Passary’s recently launched project Naad looks at Indian coffee itself as the starting point—building experiences around the country’s beans, farmers and traditional rituals such as filter coffee and comfort-driven café food. It reflects the city’s developing dining psyche ‘a growing confidence in celebrating what already exists, rather than chasing what comes from elsewhere’.
This phenomenon has also not slowed Hyderabad’s appetite for global cuisine—particularly Asian food which is rampant. Restaurateurs across the city point to Japanese dining as one of the strongest emerging trends, which partly explains why Passary has also brought Izumi into the same building as Orlo, slated to open later this month.
The Mumbai-born restaurant expanding into Hyderabad is a revelation, and instigates promising things to come, as Izumi’s co-founder Nooresha Kably explains “Hyderabad has matured into a confident, curious food market with a strong appetite for new cuisines. After Mumbai and Goa, markets like Delhi and Bengaluru began to feel saturated, while Hyderabad emerged as one of India’s most exciting and rapidly evolving dining cities in recent times.”

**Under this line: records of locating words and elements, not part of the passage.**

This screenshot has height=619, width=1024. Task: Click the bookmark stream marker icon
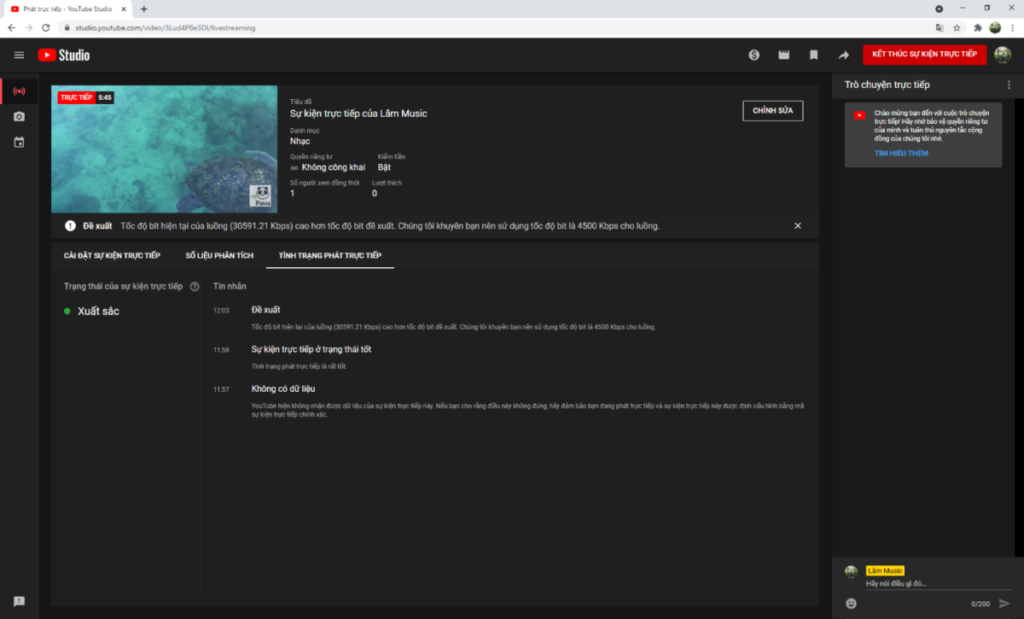point(814,55)
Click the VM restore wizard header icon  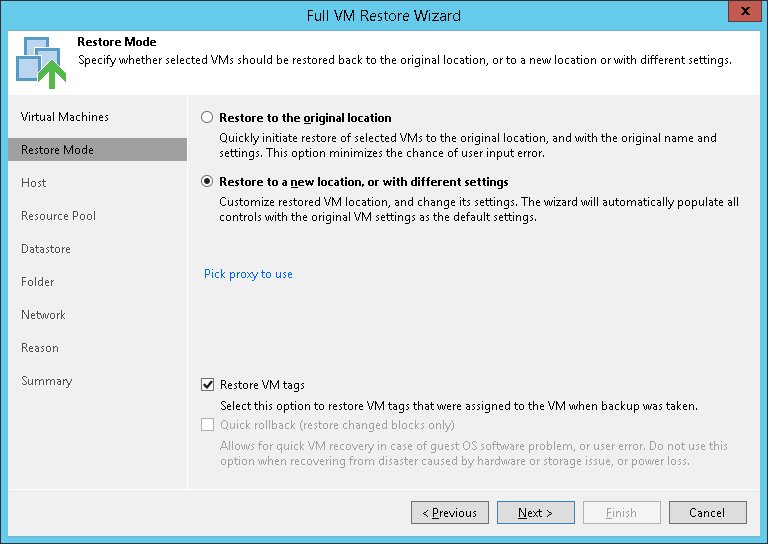point(39,61)
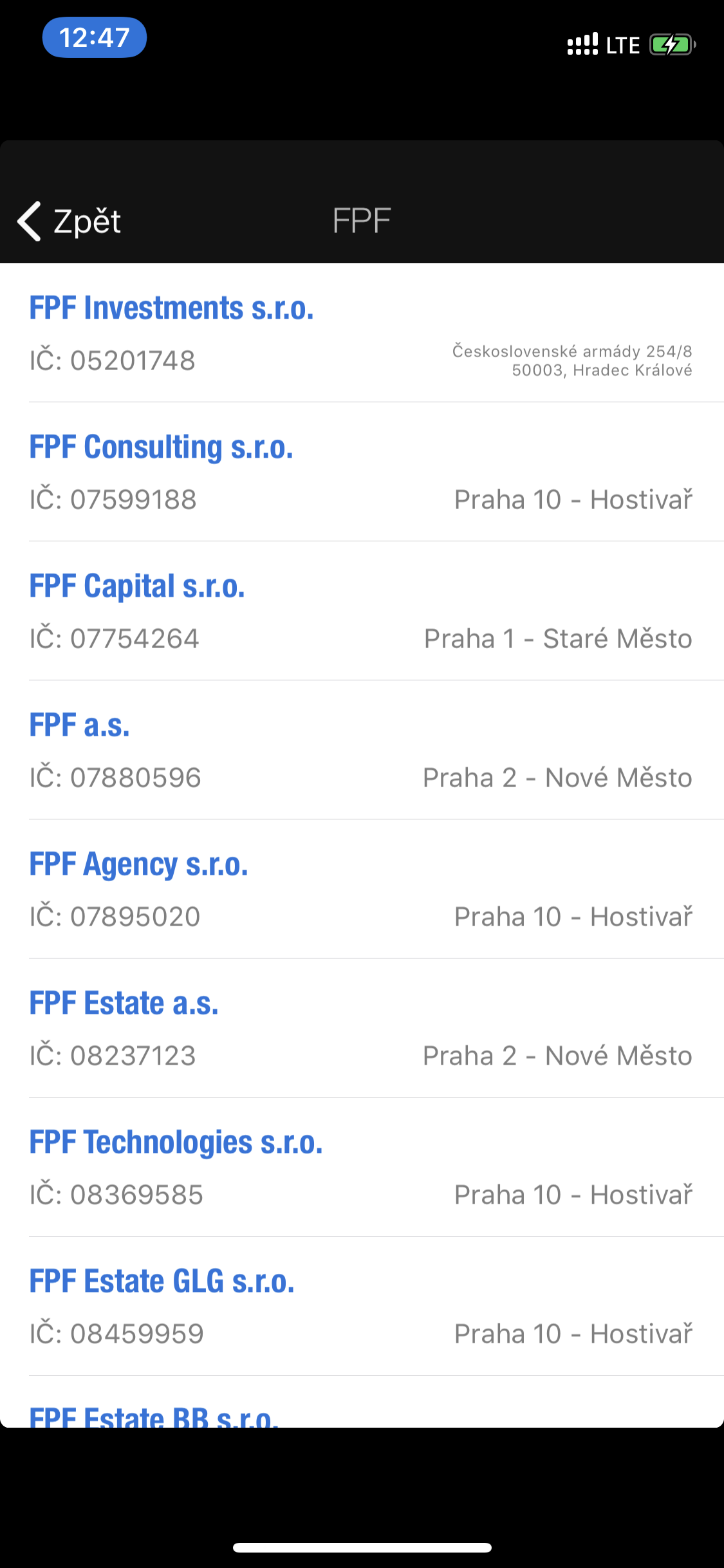Tap the back chevron arrow icon

(30, 221)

Izumi will remain true to its Japanese identity, but with a well orchestrated flexibility — allowing diners to personalise dishes with optional condiments like chillies and aromatics without altering the cuisine’s core. Even Akina by Aspect Hospitality, another Japanese restaurant with roots in Mumbai, were one of the early contenders to bridge the nightlife scene with Asian flavour.
For restaurant brands that have already established themselves in India’s traditional dining capitals, Hyderabad now represents something far more compelling: a city with room to grow, diners eager to explore, and a hospitality culture that is only beginning to find its stride.